Quando "Colazione da Tiffany" venne pubblicato per la prima volta, nel 1958, il «Time» definì la sua eroina Holly Golightly: «la gattina più eccitante che la macchina per scrivere di Truman Capote abbia mai creato. È un incrocio tra una Lolita un po' cresciuta e una giovanissima Zia Mame… sola, ingenua e un po' impaurita». Di tutti i suoi personaggi, disse Capote più tardi, lei era la sua preferita, ed è facile capire perché. Holly è una cover-girl di New York, attrice cinematografica mancata, generosa di sé con tutti, consolatrice di carcerati, eterna bambina chiassosa e scanzonata. È un personaggio incantevole, dotato di una sorprendente grazia poetica. Intorno a lei ruotano tipi bizzarri come Sally Tomato, paterno gangster ospite del penitenziario di Sing Sing; O.J. Berman, il potente agente delle star di Hollywood; il «vecchio ragazzo» Rusty Trawler; Joe Bell, proprietario di bar e timido innamorato...
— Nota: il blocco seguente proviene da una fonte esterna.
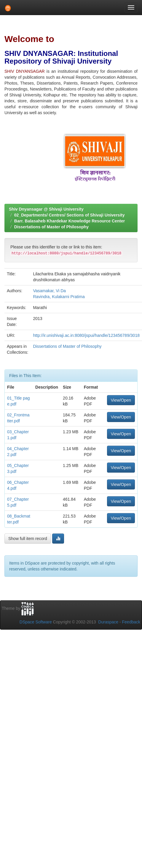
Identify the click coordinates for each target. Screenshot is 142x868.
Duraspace (108, 622)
Forse sono partita con aspettative molto alte riguardo questo libro: uno tra i libri più famosi di Truman Capote, ho ricevuto diversi consigli e la mia caffetteria preferita ha proprio questo nome con riferimenti al celebre film che vede come protagonista Audrey Hepburn. Ma ahimè, questo romanzo di narrativa non ha rispecchiato i miei gusti di lettura. L'ho letto in una sola notte partecipando alla live di lettura notturna organizzata da La biblioteca di Daphne e altre due ospiti, quindi diciamo che scorre particolarmente bene ed è anche di poche pagine, ma allo stesso tempo per tutta la durata della lettura questa storia non mi ha trasmesso quasi niente, solo una lieve curiosità che mi ha permesso di arrivare al termine per vedere come sarebbe finito, ma anche il finale non mi ha convinta per niente, mi aspettavo un colpo di scena che ravvivasse la storia, qualcosa che avrebbe stravolto il corso degli eventi, invece non ho trovato niente del genere e a mio parere la conclusione è stata abbastanza piatta. La trama in sé e per sé mi aveva anche incuriosita, la narrazione si basa principalmente su Holly Golightly e il suo carattere travolgente, così come gli uomini che le stanno attorno, però non parlerei di questo libro con grande entusiasmo.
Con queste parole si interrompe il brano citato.